The announcement came as a surprise to many, including Omar himself who barely had time to prepare a speech when he was unexpectedly called at the ceremony. Within two days since the show, he had soared to the top of the iTunes’ charts for New Age music. His Grammy win, however, has had a much greater impact than just his chart position.
With the announcement, Omar’s name has spread across the world for his musical achievement. In Afghanistan, he became the front page story. In fact with his rapid growing popularity and instrumental music that crosses language, Omar is paving new musical territory.
Omar’s fame is only growing as his compositions cross cultural boundaries. He combines styles he learned from a multitude of countries to give his sound a unique yet universal quality that even more people can take enjoyment from.
While both his parents are from Afghanistan and he was born in New York, Omar’s childhood was that of a world traveler as the family moved to and lived in locations around the world. All the while, he studied the local musical scenes in each country he lived in and discovered how to incorporate them into his own work all with the motto that “music has no borders”.
Omar’s parents first taught him to play piano in Prague as a way to calm his young hyperactive mind and it became his instrument of choice as he learned the classics of Bach and Beethoven. When he was a teenage, his family was stationed in Cuba where Omar would sneak into the jazz clubs eager to tickle the ivory while the band was on break. The band members liked him so much that they asked him to regularly play with them. From his family he learned the nuances of Middle Eastern strings and percussion while his early adulthood in America exposed him to the pop and early electronic scenes of the 80’s. This and more he utilizes in his albums for craft an enjoyable New Age experience that captures the breadth of world music and the accessibility of more contemporary genres.
All of Omar’s four studio albums have something for everyone, as his eclectic audience comprises of music lovers anywhere from veterans of jazz and classical to hip 20 somethings.
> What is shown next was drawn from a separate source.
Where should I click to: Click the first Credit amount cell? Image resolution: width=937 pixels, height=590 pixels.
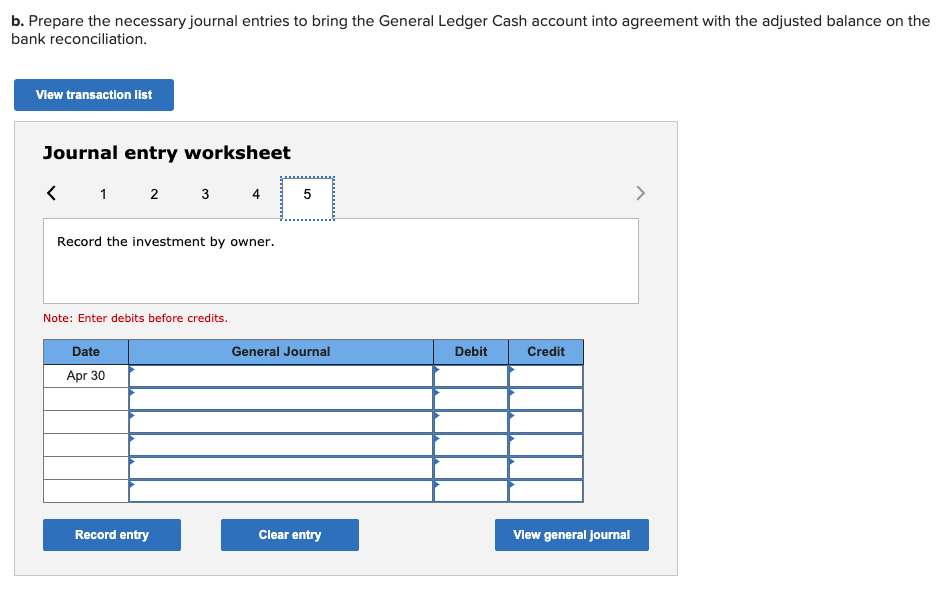[545, 375]
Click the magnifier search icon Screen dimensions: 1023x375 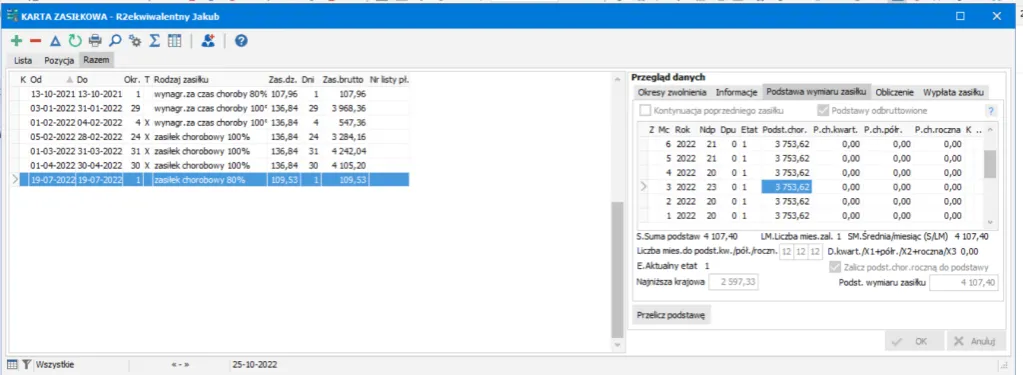point(115,41)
His deliberate absence of lyrics gives listeners the chance to emotionally take in the music and interpret it for themselves without the boundaries caused by translating the vocals.
“Echoes of Love” in particular boasts a robust musical palette thanks to the cadre of talented musicians based in Omar’s current home of LA who contributed, including keyboardist Gregg Karukas. It not hard to see why so many people participated either, Omar has been deeply involved in the LA music scene since he moved there in 1994 and has since participated in over 40 bands and gigs. Though perhaps his most distinguished local honor comes from the fact that Omar is Hollywood’s Hour of Blues one and only New Age resident artist.
He plans to further spread his music with an upcoming world tour. The tour dates and venues have not been finalized yet but Omar plans to kick things off by performing in Tunisia in July 2013. In the meantime, he will be performing at the world famous Hollywood House of Blues April 6th at 7:30pm in the venue’s illustrious Foundation Room.